SEAI: Deap targets aren’t only way to meet Part L

SEAI: Deap targets aren’t only way to meet Part L

Specifications for new homes which fall short of energy performance targets in the Dwelling Energy Assessment Procedure software may nonetheless comply with Part L of the Irish Building Regulations, the Sustainable Energy Authority of Ireland has said. This is potentially a significant development for passive house, a proven ultra low energy building strategy which is often undermined by the relatively crude assumptions in the Irish regulatory guidance and Deap software.

Responding to questions from Passive House Plus, SEAI’s CEO Dr Brian Motherway said: “SEAI does not claim that achieving a certain outcome in Deap is the only acceptable or appropriate way of demonstrating full compliance with Part L of the building regulations.”

Motherway’s comments – revealed in more detail below – add further weight to the case for passive house as an alternative method of compliance with Part L made by leading EU law & sustainable energy law expert Philip Lee in issue nine of Passive House Plus (Irish edition). As Lee explains, the legal obligation is to comply with Part L itself rather than the technical guidance documents, which don’t have the force of law. Part L consists of a few paragraphs, including a requirement to design new homes to reduce the primary energy demand and associated carbon emissions in so far as is “reasonably practicable” – using Deap to calculate both energy demand and carbon emissions – while generating a “reasonable proportion” of energy from renewable sources.

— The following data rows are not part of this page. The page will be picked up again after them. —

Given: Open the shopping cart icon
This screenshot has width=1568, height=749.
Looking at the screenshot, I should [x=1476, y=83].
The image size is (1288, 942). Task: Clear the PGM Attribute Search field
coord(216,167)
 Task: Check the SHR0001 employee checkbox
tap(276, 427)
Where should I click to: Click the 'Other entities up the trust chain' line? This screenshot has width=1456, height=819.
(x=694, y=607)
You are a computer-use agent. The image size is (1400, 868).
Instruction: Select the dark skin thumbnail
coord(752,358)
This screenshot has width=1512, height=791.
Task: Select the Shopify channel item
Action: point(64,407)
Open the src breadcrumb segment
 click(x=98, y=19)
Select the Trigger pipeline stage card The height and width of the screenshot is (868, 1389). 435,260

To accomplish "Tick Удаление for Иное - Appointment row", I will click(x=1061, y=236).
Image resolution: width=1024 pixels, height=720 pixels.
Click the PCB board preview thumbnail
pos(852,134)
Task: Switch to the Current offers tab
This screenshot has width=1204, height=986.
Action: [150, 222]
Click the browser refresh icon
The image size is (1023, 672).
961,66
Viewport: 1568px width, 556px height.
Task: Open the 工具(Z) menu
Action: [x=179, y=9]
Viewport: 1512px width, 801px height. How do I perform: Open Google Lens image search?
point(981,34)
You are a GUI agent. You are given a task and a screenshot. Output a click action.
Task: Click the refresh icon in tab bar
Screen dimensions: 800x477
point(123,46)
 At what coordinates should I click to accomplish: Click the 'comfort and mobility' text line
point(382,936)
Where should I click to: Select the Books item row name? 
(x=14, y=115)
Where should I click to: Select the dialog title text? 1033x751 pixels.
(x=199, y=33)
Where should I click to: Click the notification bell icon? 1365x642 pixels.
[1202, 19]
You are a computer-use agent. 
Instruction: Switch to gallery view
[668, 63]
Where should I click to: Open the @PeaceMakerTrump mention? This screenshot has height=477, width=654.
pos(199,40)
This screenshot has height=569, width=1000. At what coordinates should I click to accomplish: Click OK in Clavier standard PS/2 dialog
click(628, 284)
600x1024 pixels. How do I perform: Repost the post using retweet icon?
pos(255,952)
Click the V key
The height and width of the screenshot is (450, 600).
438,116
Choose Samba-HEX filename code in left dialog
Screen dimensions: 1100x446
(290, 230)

Writing in Passive House Plus, Philip Lee posited a passive house with a reasonably sized renewable energy system as an alternative method of meeting Part L, while noting that Part L itself needs to be updated to avoid breaching EU law by specifying a minimum level of renewable energy in the regulation itself – rather than in the non-binding guidance document – due to a requirement of article 13(4) the RES Directive which kicked in at the end of the year.

The targets in Deap – incorrectly viewed by many in the industry as mandatory for Part L compliance – include some but not all of the backstop targets set out in Technical Guidance Document L, namely the renewable energy generation targets of 10 kWh/m2/yr thermal energy or 4 kWh/m2/yr electrical, backstop U-values for all of the dwelling’s main elements and overall energy efficiency and carbon emissions targets, respectively called maximum permitted energy performance coefficients (MPEPCs) and maximum permitted carbon performance coefficients (MPCPCs). Other key TGD L targets such as airtightness test results, thermal bridging factors and boiler efficiency are omitted.

According to Brian Motherway: “Deap is the calculation methodology specified by Regulation L3(a) to calculate primary energy consumption and carbon dioxide emissions. As it is specified by the Regulation, and not the Technical Guidance Document, for the purpose of calculating primary energy and CO2 emissions, it is not subject to article 7(3). The EPC and CPC must be calculated in Deap. Other parameters specified in the TGD L can be demonstrated through alternative approaches if deemed appropriate by the designer / assigned certifier.”

Philip Lee has explained to Passive House Plus that while complying with L3(A) requires the use of Deap to calculate the dwelling’s EPC and CPC, this doesn’t mean in the case of a demonstrably low energy building such as a passive house that the dwelling must meet the maximum permitted EPC and CPC targets of 0.4 and 0.46 respectively in TGD L, on the basis that it can be demonstrated that the dwelling has reduced energy demand and carbon emissions in so far as is “reasonably practicable”.

Responding to questions from Passive House Plus that the wording in Deap may falsely lead the industry to view that hitting targets from TGD L is required to comply with Part L, Brian Motherway drew a dinstinction between conformance and compliance.

“The report in question is described as a "conformance" report and not a "compliance" report.” he said. “The conformance report can assist designers in achieving compliance without the necessity for multiple checks. However the issuing of a conformance report in Deap does not prevent a designer/ builder / owner / certifier from adopting alternative approaches to those described in the TGD L provided that the relevant requirements of the Regulations are complied with. The report specifically refers to TGD L at the top of the page you cite. Responsibility for compliance with Building Regulations rests with the owner, designer, assigned certifier and builder. The Local Authority is responsible for enforcement.

“The conformance report was originally developed for, and in consultation with, DECLG. We have discussed this matter with DECLG officials, who have confirmed their agreement with the points set out above. Notwithstanding this, if it is the case that there is any confusion in the market with reference to the language used in Deap, I am open to addressing this confusion either in the generality or specifically in the formal review of Deap which as you know is scheduled to take place in 2015, while again noting that SEAI does not determine what constitutes compliance with the regulations. SEAI is keen to ensure clarity around these issues for all stakeholders.”